◆ **WHAT NEEDS TO BE DONE**: Nothing but the lines from the one including "Viewport: 601px width, 965px" through the last line of the entries, restated exactly, should appear in the answer; omit the pictures.

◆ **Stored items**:
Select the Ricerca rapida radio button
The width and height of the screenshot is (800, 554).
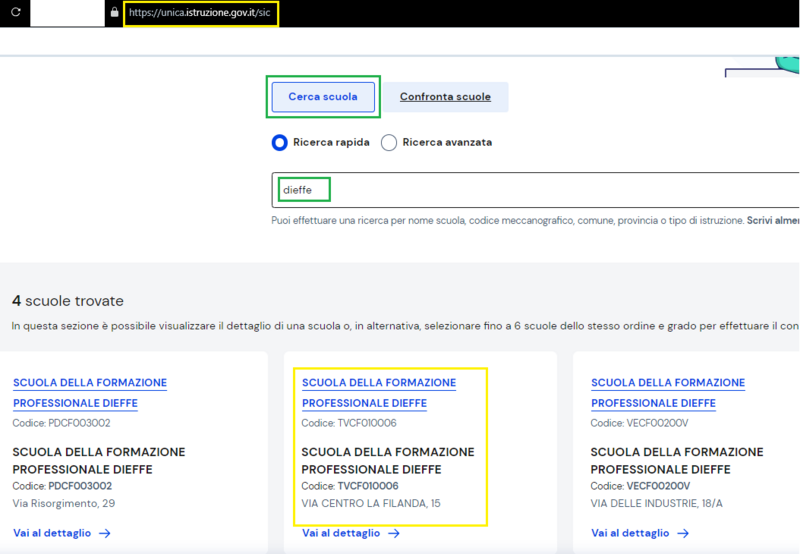280,142
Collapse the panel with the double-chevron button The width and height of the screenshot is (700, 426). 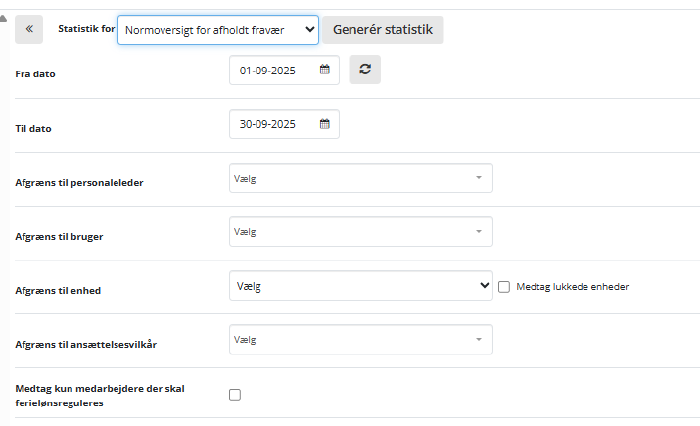[x=28, y=30]
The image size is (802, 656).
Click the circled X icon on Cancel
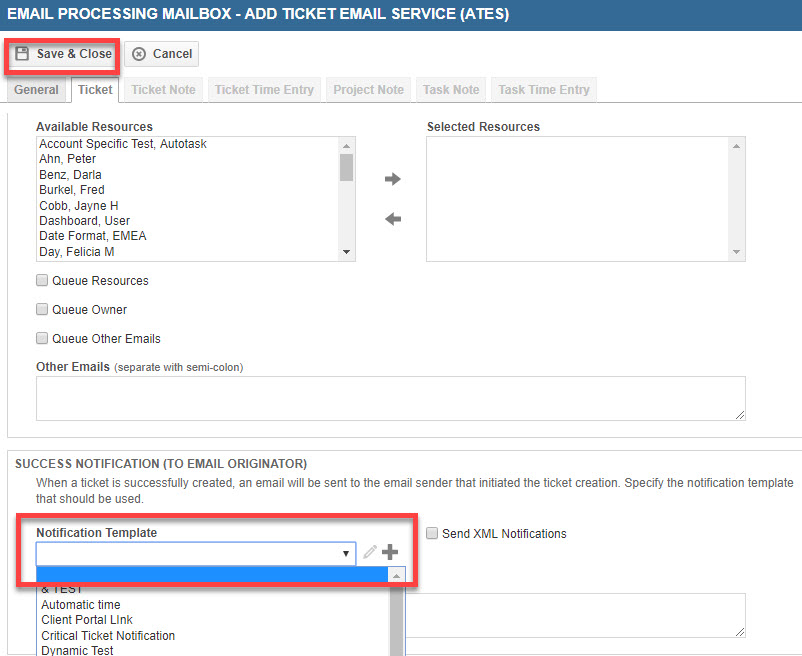(139, 54)
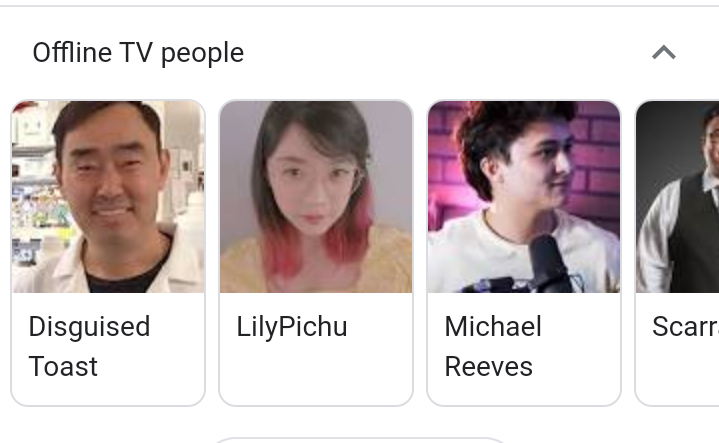719x443 pixels.
Task: Click the LilyPichu name label
Action: 292,327
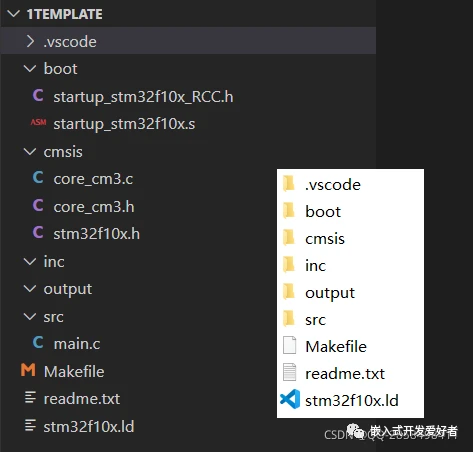This screenshot has height=452, width=473.
Task: Expand the .vscode folder in tree
Action: tap(30, 41)
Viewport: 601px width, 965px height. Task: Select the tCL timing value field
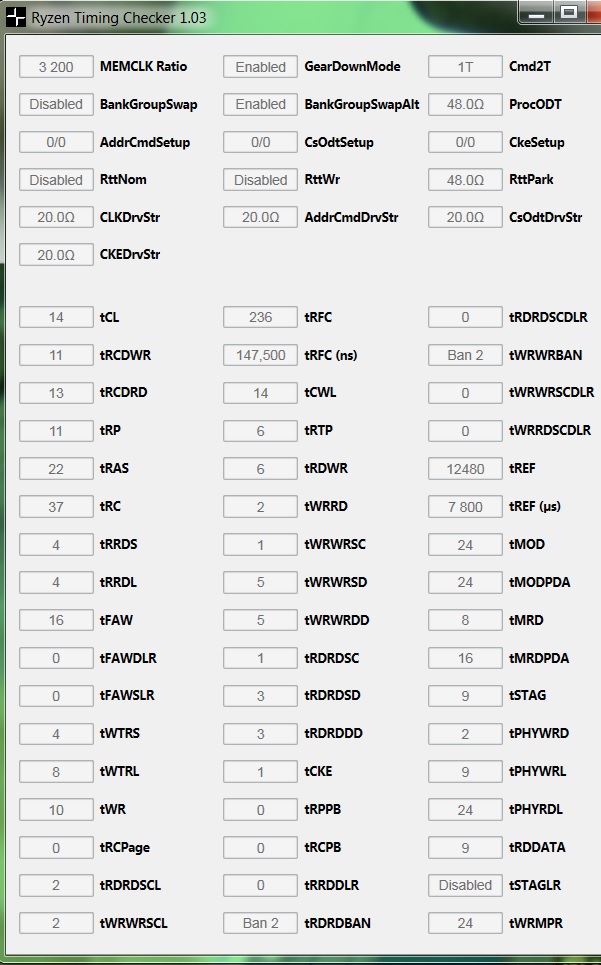[x=56, y=317]
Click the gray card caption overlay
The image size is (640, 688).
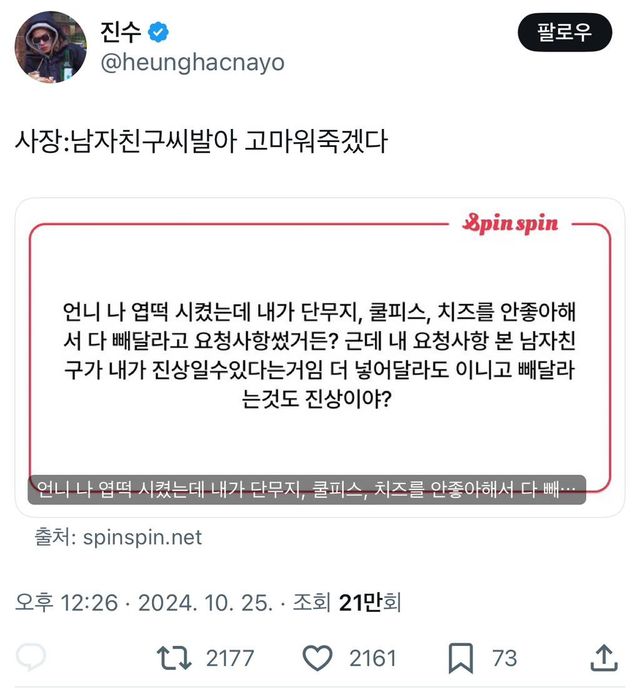click(x=307, y=489)
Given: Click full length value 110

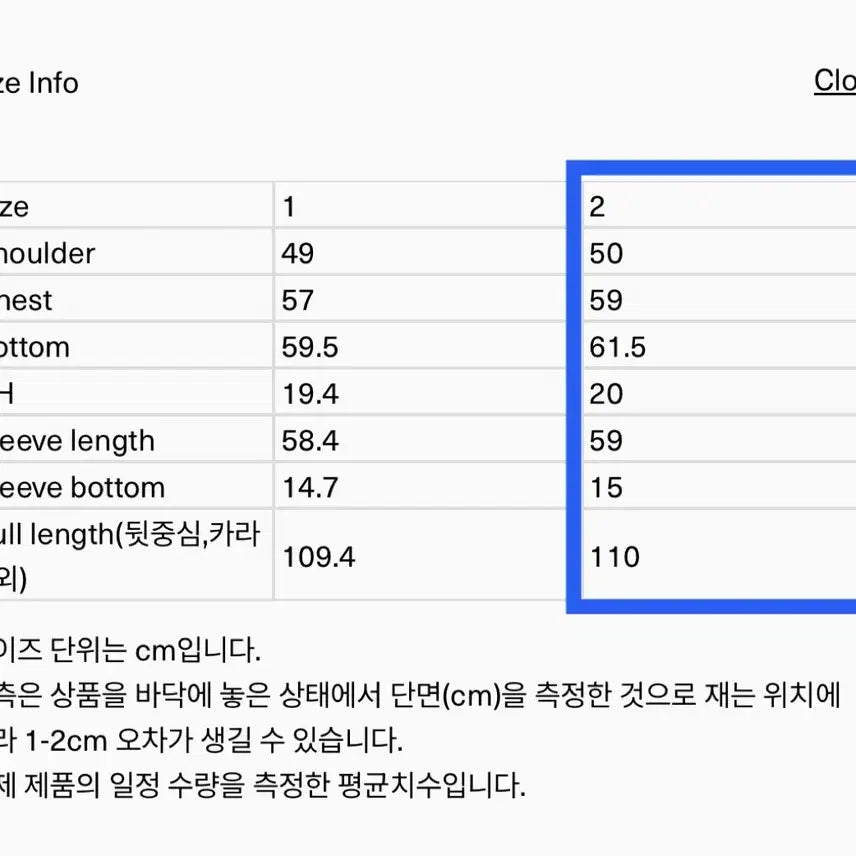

◆ **ANSWER FOR THE TASK**:
Viewport: 601px width, 965px height. Task: Select the tCL timing value field
[x=56, y=317]
Click the gray card caption overlay
The image size is (640, 688).
click(x=307, y=489)
Given: Click full length value 110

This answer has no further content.